Industrial Mathematics - Alexiades
M475 - Spring 2018
Industrial Mathematics
Modeling, Analysis, and Computation of interesting scientific / technological / industrial problems
commonly known as Computational Science

Prof. Vasilios ALEXIADES   Ayres 213   974-4922   alexiades@utk.edu
                    Office Hours: TR 2:30-3:30 and by arrangement
  • Attendance is mandatory.
  • No textbook to buy!
  • Work and Grading:   No exams!
        8-10 Lab/Homework assignments: 40% , Project assignments: 40% , Term/Team Project: 20%
  • Do not hesitate to came talk to me if you are facing difficulties.
  • All incidents of academic misconduct will be reported to the Student Judicial Affairs office.
  • If you need an accommodation based on the impact of a disability, please contact me privately.
        Contact the Office of Disability Services (2227 Dunford Hall, 974-6087) to coordinate reasonable accommodations for documented disabilities.
  • Computational Science : doing Science by means of computation ("in silico").
      Involves: scientific problem → math problem → computational algorithm → numerical solution → implications for original scientific problem.
      It has become the 3rd pillar of Science, complementing Theory and Experiment.
  • Real scientific/technological/managerial problems canNOT be solved explicitly/exactly.
      Need to be solved numerically (approximately), so need effective approximations/algorithms and understant the effects of errors in the calculations.
  • Want algorithms to be: effective, accurate, reliable, efficient and robust !
      These aims often play against each other, so trade-offs need to be made...
  • Issues of verification, validation, uncertainty quantification are becoming increasingly important.

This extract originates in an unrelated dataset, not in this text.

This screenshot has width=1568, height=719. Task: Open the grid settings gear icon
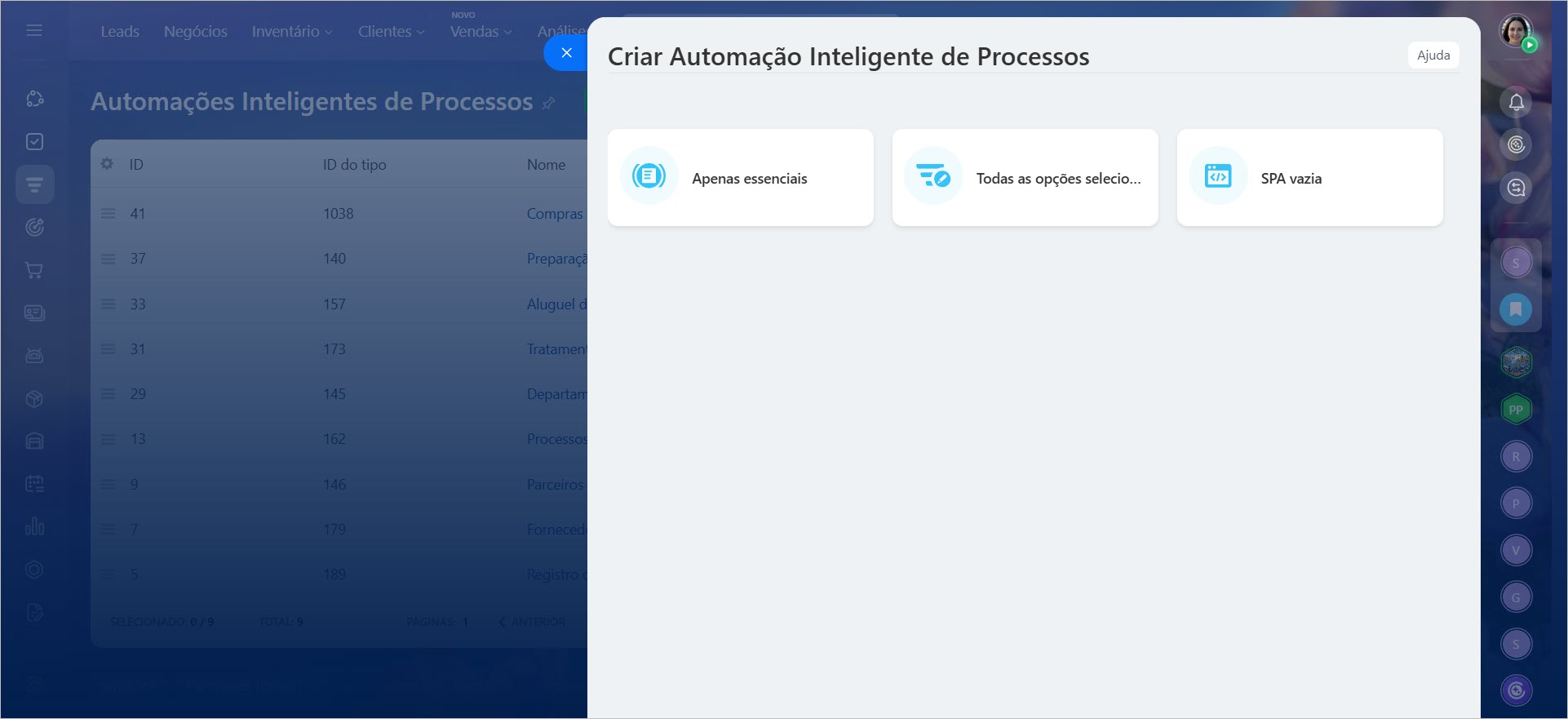tap(107, 164)
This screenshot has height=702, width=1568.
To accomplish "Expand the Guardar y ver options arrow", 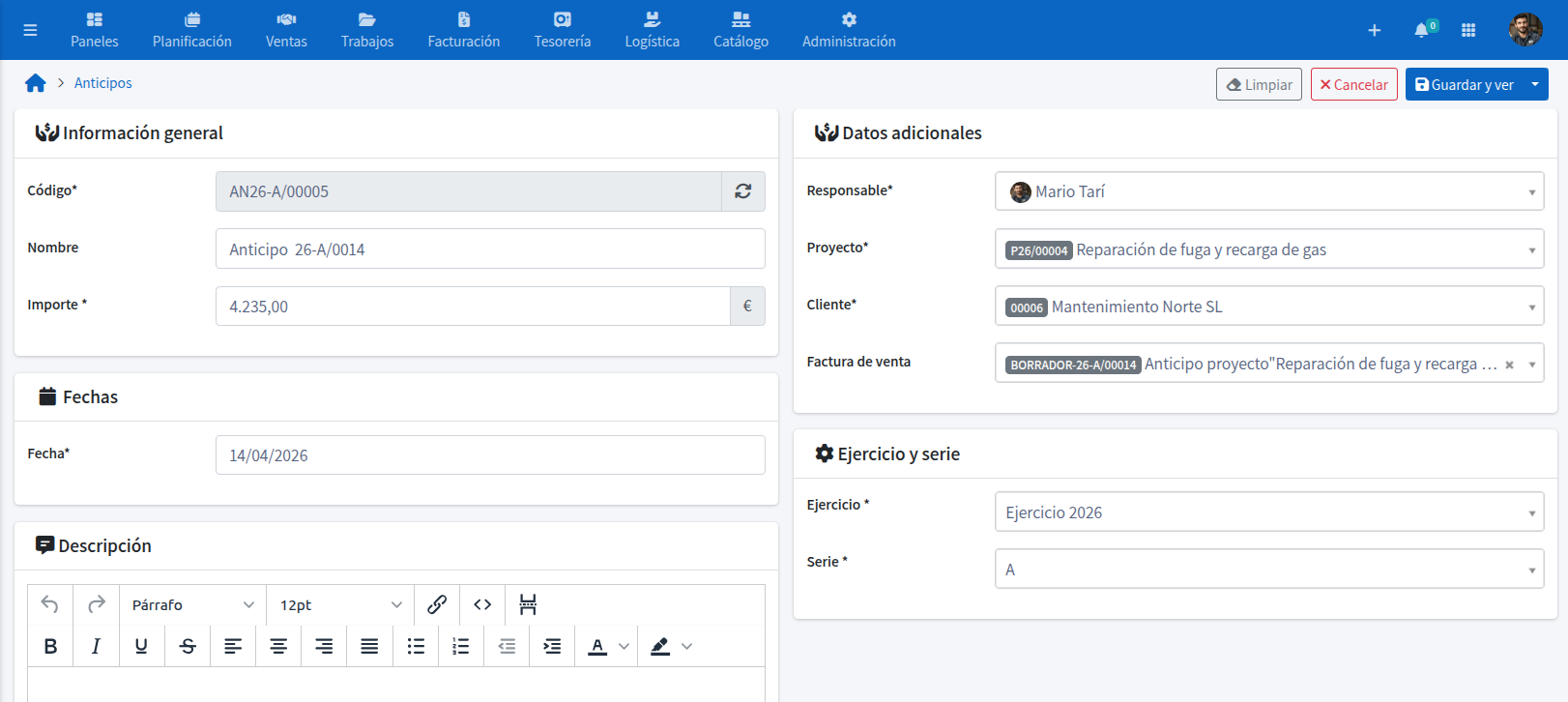I will click(1535, 84).
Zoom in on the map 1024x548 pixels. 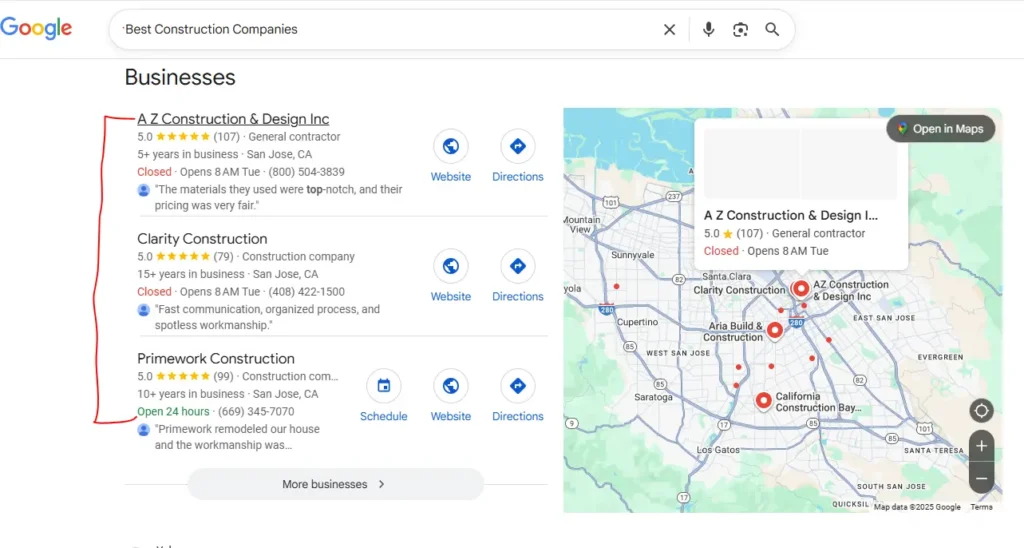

    The course will simulate the core aspects of Computational Science including: modeling and computational simulation of physical phenomena,
    writing reports, writing proposals, collaborating with colleagues on a research project, and presenting your work.

    I.  Crystal precipitation
      - physical model leading to ODE system
      - about ODEs - well posedness of IVP
      - equilibria - root finding (Newton method) - plotting
      - analysis of the model
      - Euler scheme - computational errors 
                     - consistency-stability-convergence
                     - implementation
      - classical RK4 and other numerical schemes
    
    II. Air pollution: Advection and Diffusion Processes
      - linear advection - wave propagation
                         - 1st order PDEs - method of characteristics
      - the general consrvation law  ut + div F = 0
                         - derivation from first principles
                         - conservation of species
                         - advective and diffusive fluxes
                         - continuity equation
      - finite volume discretization of  ut + Fx = 0 - explicit/implicit
      - advection ( F = uV )    - explicit upwind scheme
                                - CFL condition - implementation
      - diffusion ( F = −Dux )  - parabolic PDEs - boundary conditions
                                - explicit scheme - CFL condition
      - advection-diffusion ( F = uV − Dux ) 
                                - explicit scheme - CFL condition
                                - effect of small/large Peclet number
                                - super-time-stepping acceleration
      - a few words about Lax-Wendroff and other schemes
    
    III. Chemical reactions via mass action kinetics
    
    IV. Uncertainty Quantification and parameter estimation
    
    Some other possible topics:
    
    V. Melting and Freezing
      - phase-change basics, moving boundary problems
      - Stefan Problem, exact solution, analytic approximations
      - enthalpy formulation, explicit scheme
    
    VI. The catalytic converter
      - diffusion-reaction model
      - control problem
      - calculus of variations - Euler-Lagrange equation
      - numerical scheme for the forward model                   
    
    VII. Electron beam lithography (inverse problems)
      - forward scattering (dose to exposure)
      - inverse problem (exposure to dose) - ill posed problem
      - Fourier-Poisson integral solution of diffusion equation
      - Fourier series solution of diffusion equation
      - Fourier series approximation of the inverse problem
      - Discrete Fourier Transform, FFT
    

    ------------ Some comments from happy students -------------
  • "Thank you for a very interesting and informative class. I looked forward to taking it and am incredibly glad I did."  
  • "You made this class very interesting, challenging, and (dare i say it) fun ... I REALLY enjoyed the final project and feel more confident in my abilities because of this class."  
  • "This class was one of the best, if not the best, of my college career. I really enjoyed it."  
  • "Extremely relevant course material, broken down in a very understandable method by instructor"  
  • "... the best math class I've had so far.... I really learned a lot and plan to use it."  
  • "Loved it. It's the best class I've ever taken"  
  • "... For someone who enjoys programming, and has a real desire to see what all this math can be used for, it has been a terrific course."